Raw Materials’ Technological Characteristics

SOE marker calculation. All the analyses were carried out using a UV-Vis online apparatus (UV–Vis 1601 Shimadzu Europa, Duisburg, Germany; maximum of 366 nm, 1 cm cell). Quercetin equivalents (Q), chosen as the UV marker, and SOE concentration were calculated according to ICH (Q2 (R1)) guidelines (percent relative standard deviation statistical validation (% RSD)) using the Lambert–Beer law (USP 37) as follows:

E1%= 1 cm × c × l

(1)

where E1% 1 cm is the absorbance of 1 g/100 mL (1% w/v) solution in a 1 cm cell; c is the concentration of the solution (g/100 mL); and l is the cell pathlength of the held sample.

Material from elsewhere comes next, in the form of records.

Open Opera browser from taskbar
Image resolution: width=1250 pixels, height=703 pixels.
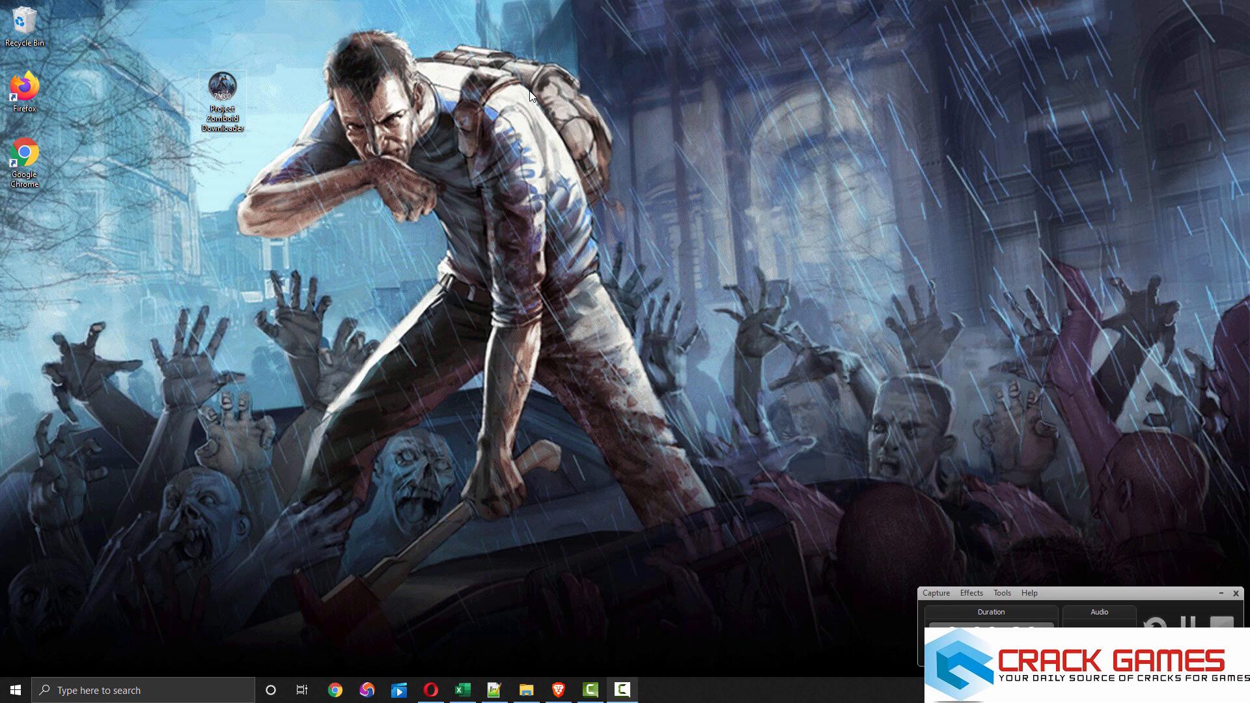click(x=430, y=690)
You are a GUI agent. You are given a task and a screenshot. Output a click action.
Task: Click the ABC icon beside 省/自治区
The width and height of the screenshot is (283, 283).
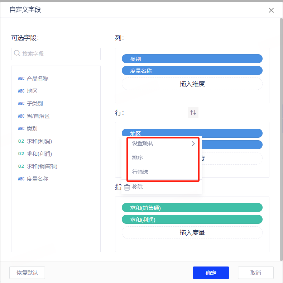coord(21,116)
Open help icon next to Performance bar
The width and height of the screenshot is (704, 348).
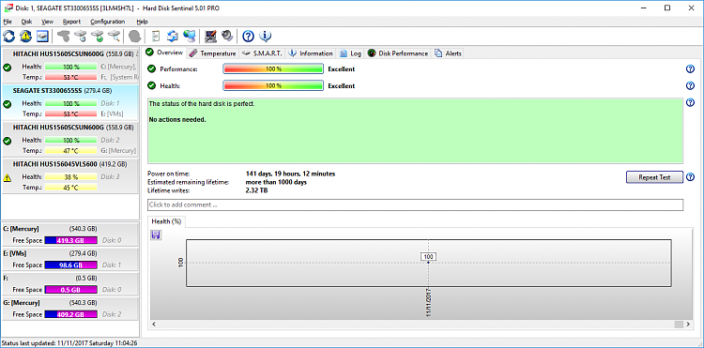click(x=691, y=69)

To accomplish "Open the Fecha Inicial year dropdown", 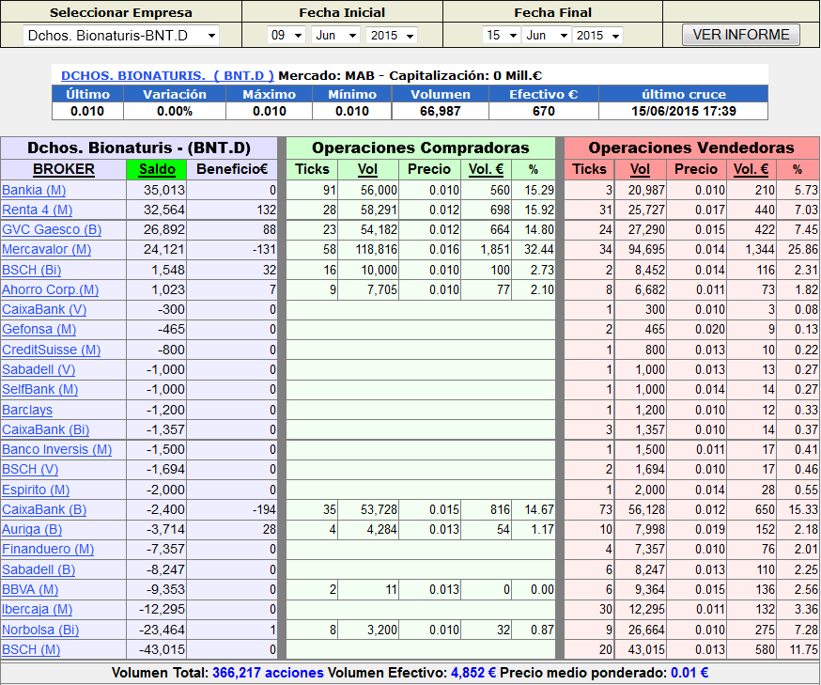I will (391, 36).
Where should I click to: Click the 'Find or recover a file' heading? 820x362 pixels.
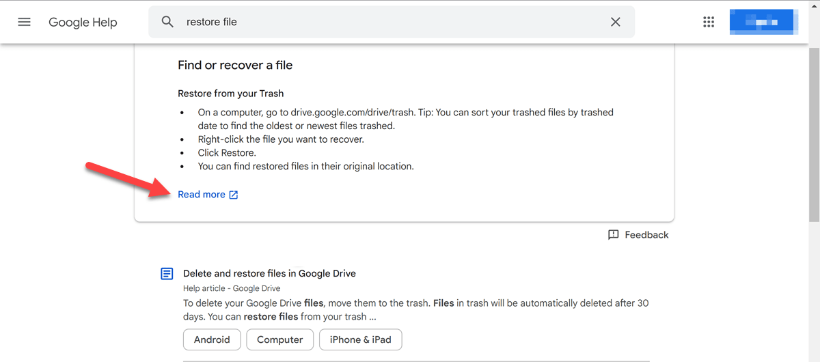[x=235, y=66]
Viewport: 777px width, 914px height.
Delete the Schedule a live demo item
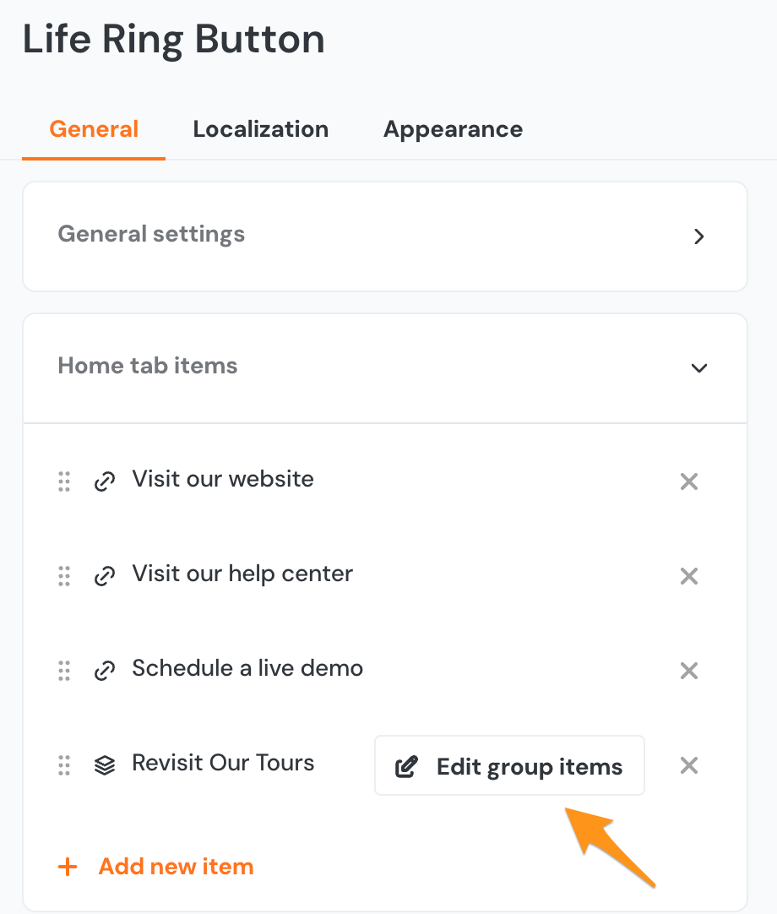point(689,671)
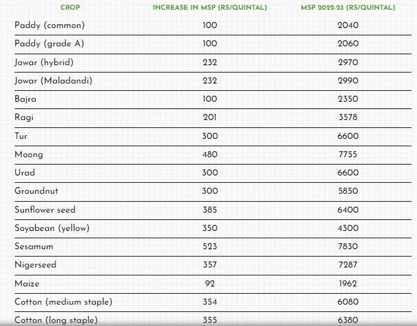Click the CROP column header

(71, 8)
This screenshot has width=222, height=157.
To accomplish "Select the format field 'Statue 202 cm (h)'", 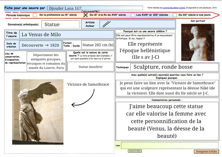I will tap(98, 45).
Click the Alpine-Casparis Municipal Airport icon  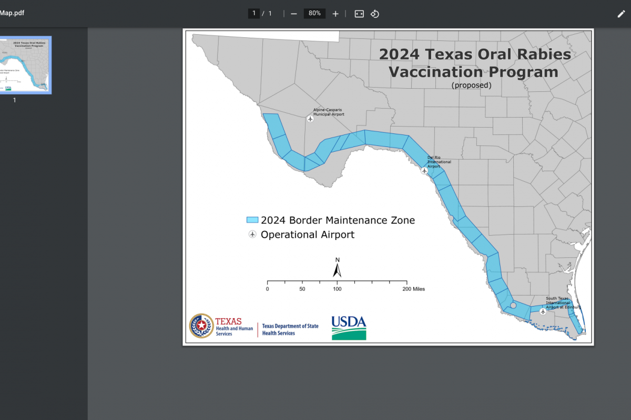(x=310, y=119)
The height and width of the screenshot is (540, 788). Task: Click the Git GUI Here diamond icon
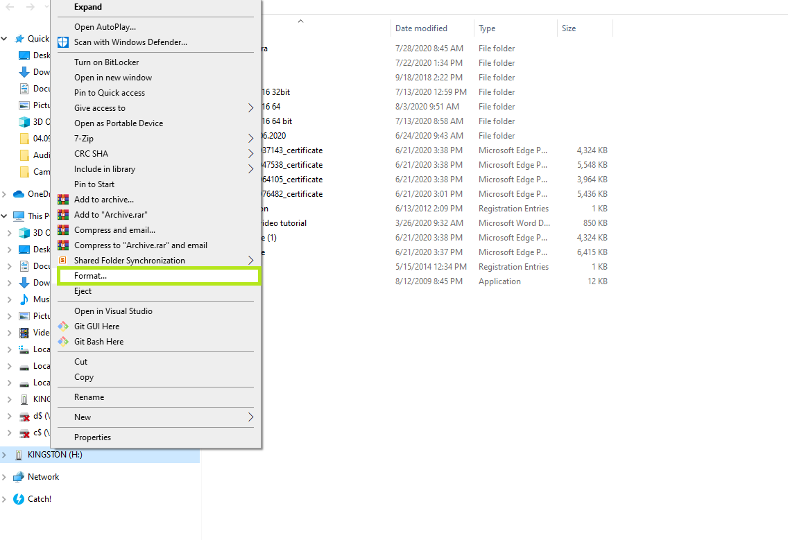tap(63, 326)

SOE water solubility: Excess extract (120.0 mg) was introduced into a flask containing 12 mL of water. The sample was shaken for 3 days at 25 °C (the shake flask method) [20] and filtered (0.45 μm filter), and the supernatant solution was examined at 366 nm (UV–Vis apparatus, 1 cm cell) to determine the amount of dissolved extract. Each analysis was carried out in triplicate.

SOE in vitro dissolution test: In this test, 3.0 g of SOE, corresponding to 300.0 mg of Q, was dissolved in 1000 mL of water (SOTAX AT Smart Apparatus, Basel, Switzerland) and assessed with an online spectrophotometer at 366 (Lambda 25 UV–Vis spectrometer, Perkin-Elmer Instruments, MA, USA) and USP 37 dissolution test apparatus (n.2: paddle, 100 rpm at 37 °C). All the dissolution/release tests were carried out in triplicate under “sink conditions”. In the graph, the mean values are reported (standard deviations < 5%).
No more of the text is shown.